Entries for locating words and elements:
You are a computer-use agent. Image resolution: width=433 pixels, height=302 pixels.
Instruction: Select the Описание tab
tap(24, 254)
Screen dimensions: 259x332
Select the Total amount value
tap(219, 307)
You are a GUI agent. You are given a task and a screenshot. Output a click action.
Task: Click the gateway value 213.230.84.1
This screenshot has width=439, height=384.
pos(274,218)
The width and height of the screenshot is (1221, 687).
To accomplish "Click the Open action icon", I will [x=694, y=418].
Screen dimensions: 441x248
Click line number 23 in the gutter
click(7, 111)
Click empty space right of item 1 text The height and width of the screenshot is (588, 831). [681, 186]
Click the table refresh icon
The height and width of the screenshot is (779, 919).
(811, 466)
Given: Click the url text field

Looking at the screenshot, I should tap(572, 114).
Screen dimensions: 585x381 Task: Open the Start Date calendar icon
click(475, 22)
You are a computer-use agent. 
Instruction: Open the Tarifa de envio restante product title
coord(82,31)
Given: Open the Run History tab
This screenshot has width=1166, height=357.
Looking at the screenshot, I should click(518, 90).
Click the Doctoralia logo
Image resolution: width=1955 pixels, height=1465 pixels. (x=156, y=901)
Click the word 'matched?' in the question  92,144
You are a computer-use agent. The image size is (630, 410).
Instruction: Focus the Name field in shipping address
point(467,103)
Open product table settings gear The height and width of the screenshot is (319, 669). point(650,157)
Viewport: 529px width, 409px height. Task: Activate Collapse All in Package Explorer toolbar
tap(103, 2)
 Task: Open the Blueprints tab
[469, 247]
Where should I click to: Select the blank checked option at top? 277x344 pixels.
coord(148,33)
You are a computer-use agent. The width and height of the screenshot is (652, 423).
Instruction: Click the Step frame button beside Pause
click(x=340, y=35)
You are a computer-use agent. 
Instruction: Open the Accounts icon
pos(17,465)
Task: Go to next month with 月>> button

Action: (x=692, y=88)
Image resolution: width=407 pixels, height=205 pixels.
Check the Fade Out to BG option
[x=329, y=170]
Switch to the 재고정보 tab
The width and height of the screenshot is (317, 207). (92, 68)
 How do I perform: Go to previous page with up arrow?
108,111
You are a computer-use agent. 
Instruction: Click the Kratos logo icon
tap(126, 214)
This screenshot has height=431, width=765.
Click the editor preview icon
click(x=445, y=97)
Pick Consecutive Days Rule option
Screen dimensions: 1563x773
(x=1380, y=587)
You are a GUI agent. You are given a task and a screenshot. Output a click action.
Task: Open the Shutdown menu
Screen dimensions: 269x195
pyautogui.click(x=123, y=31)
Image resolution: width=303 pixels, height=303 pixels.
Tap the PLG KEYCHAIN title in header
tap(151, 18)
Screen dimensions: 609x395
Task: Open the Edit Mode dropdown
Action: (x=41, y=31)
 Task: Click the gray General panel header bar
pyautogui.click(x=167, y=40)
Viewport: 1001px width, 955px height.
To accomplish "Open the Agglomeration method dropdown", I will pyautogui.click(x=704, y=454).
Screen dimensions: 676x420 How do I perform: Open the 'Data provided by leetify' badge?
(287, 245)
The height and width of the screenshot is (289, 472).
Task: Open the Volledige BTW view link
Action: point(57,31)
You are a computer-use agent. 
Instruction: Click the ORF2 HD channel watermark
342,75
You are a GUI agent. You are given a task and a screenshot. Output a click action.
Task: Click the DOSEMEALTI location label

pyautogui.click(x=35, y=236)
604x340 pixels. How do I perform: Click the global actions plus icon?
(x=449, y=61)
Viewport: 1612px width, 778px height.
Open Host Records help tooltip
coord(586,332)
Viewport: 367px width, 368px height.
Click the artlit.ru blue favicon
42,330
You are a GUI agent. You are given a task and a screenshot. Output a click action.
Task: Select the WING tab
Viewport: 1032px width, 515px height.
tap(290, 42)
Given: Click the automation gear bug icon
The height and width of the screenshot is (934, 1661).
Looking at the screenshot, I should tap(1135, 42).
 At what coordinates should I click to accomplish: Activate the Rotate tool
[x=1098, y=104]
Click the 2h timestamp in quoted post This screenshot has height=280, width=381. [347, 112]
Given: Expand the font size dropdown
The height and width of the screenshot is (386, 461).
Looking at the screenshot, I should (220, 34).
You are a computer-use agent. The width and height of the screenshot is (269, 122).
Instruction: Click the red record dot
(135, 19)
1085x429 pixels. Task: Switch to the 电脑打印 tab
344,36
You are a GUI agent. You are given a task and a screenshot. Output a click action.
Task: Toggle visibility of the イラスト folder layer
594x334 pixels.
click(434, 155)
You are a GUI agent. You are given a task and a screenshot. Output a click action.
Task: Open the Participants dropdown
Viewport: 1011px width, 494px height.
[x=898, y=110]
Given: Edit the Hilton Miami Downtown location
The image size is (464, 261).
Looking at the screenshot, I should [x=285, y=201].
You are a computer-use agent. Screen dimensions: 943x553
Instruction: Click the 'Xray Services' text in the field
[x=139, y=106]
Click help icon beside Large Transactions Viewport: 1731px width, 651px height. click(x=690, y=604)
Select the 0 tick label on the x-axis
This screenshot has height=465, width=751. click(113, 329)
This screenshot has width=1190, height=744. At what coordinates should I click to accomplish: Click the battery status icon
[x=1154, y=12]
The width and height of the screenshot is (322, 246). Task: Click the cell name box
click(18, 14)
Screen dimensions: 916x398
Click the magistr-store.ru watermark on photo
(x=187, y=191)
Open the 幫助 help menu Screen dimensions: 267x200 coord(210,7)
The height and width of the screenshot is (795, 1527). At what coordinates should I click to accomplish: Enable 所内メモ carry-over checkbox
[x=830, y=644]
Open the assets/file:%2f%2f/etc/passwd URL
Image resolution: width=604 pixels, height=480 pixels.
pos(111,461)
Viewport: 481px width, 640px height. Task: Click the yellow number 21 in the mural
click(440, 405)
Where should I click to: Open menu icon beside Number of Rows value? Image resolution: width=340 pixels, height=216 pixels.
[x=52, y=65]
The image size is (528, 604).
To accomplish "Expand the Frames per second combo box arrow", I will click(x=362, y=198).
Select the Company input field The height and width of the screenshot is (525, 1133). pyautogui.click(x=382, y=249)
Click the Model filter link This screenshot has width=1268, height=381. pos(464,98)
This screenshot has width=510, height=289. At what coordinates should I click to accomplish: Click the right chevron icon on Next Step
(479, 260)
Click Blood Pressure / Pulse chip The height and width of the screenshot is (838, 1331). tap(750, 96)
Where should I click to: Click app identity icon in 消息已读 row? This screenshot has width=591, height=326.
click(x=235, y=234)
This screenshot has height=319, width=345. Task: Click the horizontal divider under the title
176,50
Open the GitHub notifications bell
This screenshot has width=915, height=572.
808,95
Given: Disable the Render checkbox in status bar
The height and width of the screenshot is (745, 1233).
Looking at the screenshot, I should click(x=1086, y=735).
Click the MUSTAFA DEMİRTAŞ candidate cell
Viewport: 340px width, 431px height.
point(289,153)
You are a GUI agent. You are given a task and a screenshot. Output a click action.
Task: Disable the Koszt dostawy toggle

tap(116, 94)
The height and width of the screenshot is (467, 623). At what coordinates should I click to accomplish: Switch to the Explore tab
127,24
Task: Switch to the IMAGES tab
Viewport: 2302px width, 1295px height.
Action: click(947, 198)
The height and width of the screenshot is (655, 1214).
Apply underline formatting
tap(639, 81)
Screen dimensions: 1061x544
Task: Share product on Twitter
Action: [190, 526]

What you will do: Repeat all of the entries above, reproducing every line without any change.

Expected output:
You are a computer-use agent. Image resolution: width=433 pixels, height=302 pixels.
Instruction: Select the Описание tab
tap(24, 254)
Screen dimensions: 259x332
Select the Total amount value
tap(219, 307)
You are a GUI agent. You are given a task and a screenshot. Output a click action.
Task: Click the gateway value 213.230.84.1
This screenshot has width=439, height=384.
pos(274,218)
The width and height of the screenshot is (1221, 687).
To accomplish "Click the Open action icon", I will [x=694, y=418].
Screen dimensions: 441x248
Click line number 23 in the gutter
click(7, 111)
Click empty space right of item 1 text The height and width of the screenshot is (588, 831). [681, 186]
Click the table refresh icon
The height and width of the screenshot is (779, 919).
(811, 466)
Given: Click the url text field

Looking at the screenshot, I should tap(572, 114).
Screen dimensions: 585x381 Task: Open the Start Date calendar icon
click(475, 22)
You are a computer-use agent. 
Instruction: Open the Tarifa de envio restante product title
coord(82,31)
Given: Open the Run History tab
This screenshot has width=1166, height=357.
Looking at the screenshot, I should click(518, 90).
Click the Doctoralia logo
Image resolution: width=1955 pixels, height=1465 pixels. (x=156, y=901)
Click the word 'matched?' in the question  92,144
You are a computer-use agent. The image size is (630, 410).
Instruction: Focus the Name field in shipping address
point(467,103)
Open product table settings gear The height and width of the screenshot is (319, 669). point(650,157)
Viewport: 529px width, 409px height. Task: Activate Collapse All in Package Explorer toolbar
tap(103, 2)
 Task: Open the Blueprints tab
[469, 247]
Where should I click to: Select the blank checked option at top? 277x344 pixels.
coord(148,33)
You are a computer-use agent. The width and height of the screenshot is (652, 423).
Instruction: Click the Step frame button beside Pause
click(x=340, y=35)
You are a computer-use agent. 
Instruction: Open the Accounts icon
pos(17,465)
Task: Go to next month with 月>> button

Action: (x=692, y=88)
Image resolution: width=407 pixels, height=205 pixels.
Check the Fade Out to BG option
[x=329, y=170]
Switch to the 재고정보 tab
The width and height of the screenshot is (317, 207). (92, 68)
 How do I perform: Go to previous page with up arrow?
108,111
You are a computer-use agent. 
Instruction: Click the Kratos logo icon
tap(126, 214)
This screenshot has height=431, width=765.
Click the editor preview icon
click(x=445, y=97)
Pick Consecutive Days Rule option
Screen dimensions: 1563x773
(x=1380, y=587)
You are a GUI agent. You are given a task and a screenshot. Output a click action.
Task: Open the Shutdown menu
Screen dimensions: 269x195
pyautogui.click(x=123, y=31)
Image resolution: width=303 pixels, height=303 pixels.
Tap the PLG KEYCHAIN title in header
tap(151, 18)
Screen dimensions: 609x395
Task: Open the Edit Mode dropdown
Action: (x=41, y=31)
 Task: Click the gray General panel header bar
pyautogui.click(x=167, y=40)
Viewport: 1001px width, 955px height.
To accomplish "Open the Agglomeration method dropdown", I will pyautogui.click(x=704, y=454).
Screen dimensions: 676x420 How do I perform: Open the 'Data provided by leetify' badge?
(287, 245)
The height and width of the screenshot is (289, 472).
Task: Open the Volledige BTW view link
Action: point(57,31)
You are a computer-use agent. 
Instruction: Click the ORF2 HD channel watermark
342,75
You are a GUI agent. You are given a task and a screenshot. Output a click action.
Task: Click the DOSEMEALTI location label

pyautogui.click(x=35, y=236)
604x340 pixels. How do I perform: Click the global actions plus icon?
(x=449, y=61)
Viewport: 1612px width, 778px height.
Open Host Records help tooltip
coord(586,332)
Viewport: 367px width, 368px height.
Click the artlit.ru blue favicon
42,330
You are a GUI agent. You are given a task and a screenshot. Output a click action.
Task: Select the WING tab
Viewport: 1032px width, 515px height.
tap(290, 42)
Given: Click the automation gear bug icon
The height and width of the screenshot is (934, 1661).
Looking at the screenshot, I should tap(1135, 42).
 At what coordinates should I click to accomplish: Activate the Rotate tool
[x=1098, y=104]
Click the 2h timestamp in quoted post This screenshot has height=280, width=381. [347, 112]
Given: Expand the font size dropdown
The height and width of the screenshot is (386, 461).
Looking at the screenshot, I should (220, 34).
You are a computer-use agent. The width and height of the screenshot is (269, 122).
Instruction: Click the red record dot
(135, 19)
1085x429 pixels. Task: Switch to the 电脑打印 tab
344,36
You are a GUI agent. You are given a task and a screenshot. Output a click action.
Task: Toggle visibility of the イラスト folder layer
594x334 pixels.
click(434, 155)
You are a GUI agent. You are given a task and a screenshot. Output a click action.
Task: Open the Participants dropdown
Viewport: 1011px width, 494px height.
[x=898, y=110]
Given: Edit the Hilton Miami Downtown location
The image size is (464, 261).
Looking at the screenshot, I should [x=285, y=201].
You are a computer-use agent. Screen dimensions: 943x553
Instruction: Click the 'Xray Services' text in the field
[x=139, y=106]
Click help icon beside Large Transactions Viewport: 1731px width, 651px height. click(x=690, y=604)
Select the 0 tick label on the x-axis
This screenshot has height=465, width=751. click(113, 329)
This screenshot has width=1190, height=744. At what coordinates should I click to accomplish: Click the battery status icon
[x=1154, y=12]
The width and height of the screenshot is (322, 246). Task: Click the cell name box
click(18, 14)
Screen dimensions: 916x398
Click the magistr-store.ru watermark on photo
(x=187, y=191)
Open the 幫助 help menu Screen dimensions: 267x200 coord(210,7)
The height and width of the screenshot is (795, 1527). At what coordinates should I click to accomplish: Enable 所内メモ carry-over checkbox
[x=830, y=644]
Open the assets/file:%2f%2f/etc/passwd URL
Image resolution: width=604 pixels, height=480 pixels.
pos(111,461)
Viewport: 481px width, 640px height. Task: Click the yellow number 21 in the mural
click(440, 405)
Where should I click to: Open menu icon beside Number of Rows value? Image resolution: width=340 pixels, height=216 pixels.
[x=52, y=65]
The image size is (528, 604).
To accomplish "Expand the Frames per second combo box arrow", I will click(x=362, y=198).
Select the Company input field The height and width of the screenshot is (525, 1133). pyautogui.click(x=382, y=249)
Click the Model filter link This screenshot has width=1268, height=381. pos(464,98)
This screenshot has width=510, height=289. At what coordinates should I click to accomplish: Click the right chevron icon on Next Step
(479, 260)
Click Blood Pressure / Pulse chip The height and width of the screenshot is (838, 1331). tap(750, 96)
Where should I click to: Click app identity icon in 消息已读 row? This screenshot has width=591, height=326.
click(x=235, y=234)
This screenshot has height=319, width=345. Task: Click the horizontal divider under the title
176,50
Open the GitHub notifications bell
This screenshot has width=915, height=572.
808,95
Given: Disable the Render checkbox in status bar
The height and width of the screenshot is (745, 1233).
Looking at the screenshot, I should click(x=1086, y=735).
Click the MUSTAFA DEMİRTAŞ candidate cell
Viewport: 340px width, 431px height.
point(289,153)
You are a GUI agent. You are given a task and a screenshot. Output a click action.
Task: Disable the Koszt dostawy toggle

tap(116, 94)
The height and width of the screenshot is (467, 623). At what coordinates should I click to accomplish: Switch to the Explore tab
127,24
Task: Switch to the IMAGES tab
Viewport: 2302px width, 1295px height.
Action: click(947, 198)
The height and width of the screenshot is (655, 1214).
Apply underline formatting
tap(639, 81)
Screen dimensions: 1061x544
Task: Share product on Twitter
Action: [190, 526]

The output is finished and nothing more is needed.